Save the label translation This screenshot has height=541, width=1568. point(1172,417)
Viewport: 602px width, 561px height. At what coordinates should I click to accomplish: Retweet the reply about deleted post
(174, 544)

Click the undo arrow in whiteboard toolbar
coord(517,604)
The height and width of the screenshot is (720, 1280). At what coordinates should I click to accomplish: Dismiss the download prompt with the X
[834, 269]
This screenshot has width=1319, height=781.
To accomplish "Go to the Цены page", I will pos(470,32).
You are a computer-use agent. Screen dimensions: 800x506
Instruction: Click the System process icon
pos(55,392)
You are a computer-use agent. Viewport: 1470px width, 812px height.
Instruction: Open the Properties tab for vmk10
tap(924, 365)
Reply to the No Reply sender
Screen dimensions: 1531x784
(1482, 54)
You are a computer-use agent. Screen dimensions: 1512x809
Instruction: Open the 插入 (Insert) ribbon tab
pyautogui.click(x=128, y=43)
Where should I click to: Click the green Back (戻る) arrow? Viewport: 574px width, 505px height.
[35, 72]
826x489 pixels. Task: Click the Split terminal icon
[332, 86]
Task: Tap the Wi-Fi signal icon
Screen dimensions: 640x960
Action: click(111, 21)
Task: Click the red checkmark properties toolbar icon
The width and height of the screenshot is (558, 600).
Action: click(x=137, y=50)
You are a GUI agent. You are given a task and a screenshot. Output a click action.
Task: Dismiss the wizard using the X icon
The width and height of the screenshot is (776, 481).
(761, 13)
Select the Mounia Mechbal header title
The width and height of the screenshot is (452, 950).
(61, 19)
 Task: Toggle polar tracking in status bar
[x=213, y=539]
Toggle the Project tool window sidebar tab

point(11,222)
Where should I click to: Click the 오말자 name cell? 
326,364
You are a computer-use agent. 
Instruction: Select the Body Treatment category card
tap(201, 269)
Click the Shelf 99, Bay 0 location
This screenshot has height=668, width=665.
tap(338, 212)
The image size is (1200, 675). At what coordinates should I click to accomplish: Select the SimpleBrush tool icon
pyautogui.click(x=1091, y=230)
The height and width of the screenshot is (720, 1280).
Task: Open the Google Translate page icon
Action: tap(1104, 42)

• _Task goal_
Return every record above exactly, line by line.

• _Result of the task_
Save the label translation This screenshot has height=541, width=1568. point(1172,417)
Viewport: 602px width, 561px height. At what coordinates should I click to accomplish: Retweet the reply about deleted post
(174, 544)

Click the undo arrow in whiteboard toolbar
coord(517,604)
The height and width of the screenshot is (720, 1280). At what coordinates should I click to accomplish: Dismiss the download prompt with the X
[834, 269]
This screenshot has width=1319, height=781.
To accomplish "Go to the Цены page", I will pos(470,32).
You are a computer-use agent. Screen dimensions: 800x506
Instruction: Click the System process icon
pos(55,392)
You are a computer-use agent. Viewport: 1470px width, 812px height.
Instruction: Open the Properties tab for vmk10
tap(924, 365)
Reply to the No Reply sender
Screen dimensions: 1531x784
(1482, 54)
You are a computer-use agent. Screen dimensions: 1512x809
Instruction: Open the 插入 (Insert) ribbon tab
pyautogui.click(x=128, y=43)
Where should I click to: Click the green Back (戻る) arrow? Viewport: 574px width, 505px height.
[35, 72]
826x489 pixels. Task: Click the Split terminal icon
[332, 86]
Task: Tap the Wi-Fi signal icon
Screen dimensions: 640x960
Action: click(111, 21)
Task: Click the red checkmark properties toolbar icon
The width and height of the screenshot is (558, 600).
Action: click(x=137, y=50)
You are a GUI agent. You are given a task and a screenshot. Output a click action.
Task: Dismiss the wizard using the X icon
The width and height of the screenshot is (776, 481).
(761, 13)
Select the Mounia Mechbal header title
The width and height of the screenshot is (452, 950).
(61, 19)
 Task: Toggle polar tracking in status bar
[x=213, y=539]
Toggle the Project tool window sidebar tab

point(11,222)
Where should I click to: Click the 오말자 name cell? 
326,364
You are a computer-use agent. 
Instruction: Select the Body Treatment category card
tap(201, 269)
Click the Shelf 99, Bay 0 location
This screenshot has height=668, width=665.
tap(338, 212)
The image size is (1200, 675). At what coordinates should I click to accomplish: Select the SimpleBrush tool icon
pyautogui.click(x=1091, y=230)
The height and width of the screenshot is (720, 1280).
Task: Open the Google Translate page icon
Action: tap(1104, 42)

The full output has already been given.